Heck, some magazines are even a pain to read on the 9.7-inch iPad screen. (Retro Gamer, for instance, needs zooming even on the bigger iPad.)

I had thought the “text-only” reading view was the default. Plus I don’t think it is text-only. It intersperses the pictures and text into a comic reader like experience.

Still…replicating magazines? I don’t get the appeal.

Mine too. We’ll see…

— Alan

for ebooks I use an e ink kindle. for anything graphicy I use a thinkpad tablet. I would never get anything apple, for better or for worse I develop in and play games in a windows world.

Mine should arrive tomorrow. The goal is to have it replace the VTech reading thingamajigger my 5 year old wants, to play some games, and to use for ebooks. I’m pretty sure my low excpectations will be met.

Okay, so before when I was thinking of two-page spreads, this seemed obvious. But now that I’m thinking about reading page-at-a-time, it seems a lot less so.

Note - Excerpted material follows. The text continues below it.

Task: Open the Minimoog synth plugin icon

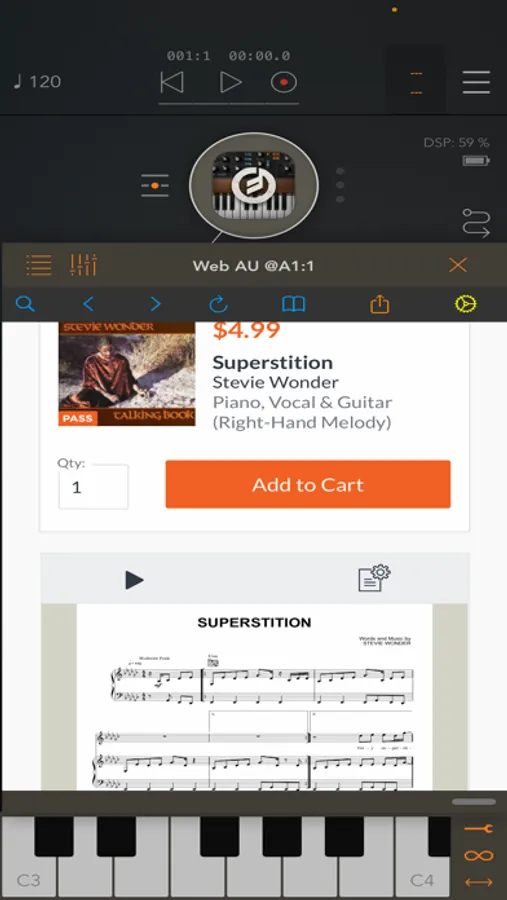Action: coord(254,185)
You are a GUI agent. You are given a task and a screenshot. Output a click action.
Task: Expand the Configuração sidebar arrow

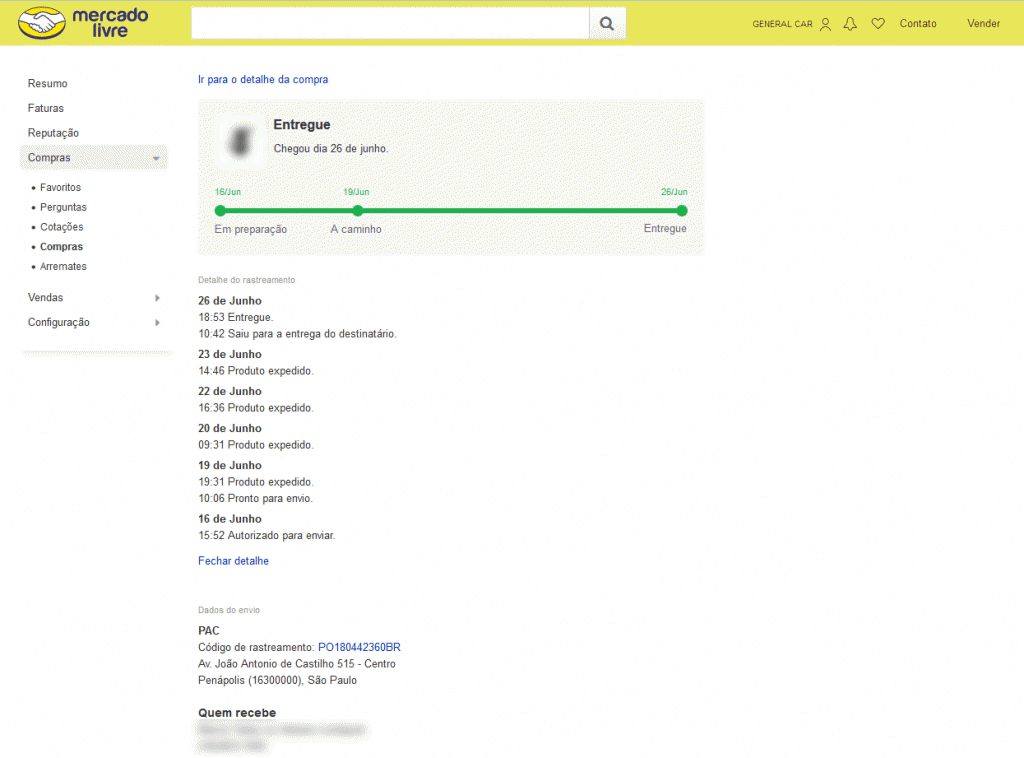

My super-awesome, better than any tablet, ThinkPad is 1440x1050 and 12", and it’s ultra-easy to read two-page spreads. If you halve that screen, you end up with like a 8" 1050x720 screen. That’s awfully close to the Fire’s actual dimensions and resolution.

And over in the comic hardware thread, some people were telling me that they use the iPad to comfortably read two-page spreads. So if you halve that, you’ve got 6.7" with a 768x512 resolution, which the Fire easily beats. I’m skeptical that the iPad is actually useful that way, but people do claim it is, so. (And so a standard 10.1" Android tablet is going to be almost right in the middle of that with around a 7" half-screen and 800x640 half-resolution, which again is pretty close to what the Fire actually delivers.)

So there’s no chance you could read two page spreads on the Fire, and you’d have to zoom for those – but to the extent that you can read two-page spreads on those other devices (and I can attest to 1280x800 and 1440x900 being easily doable), the Fire will work perfectly fine for reading a single page of comics.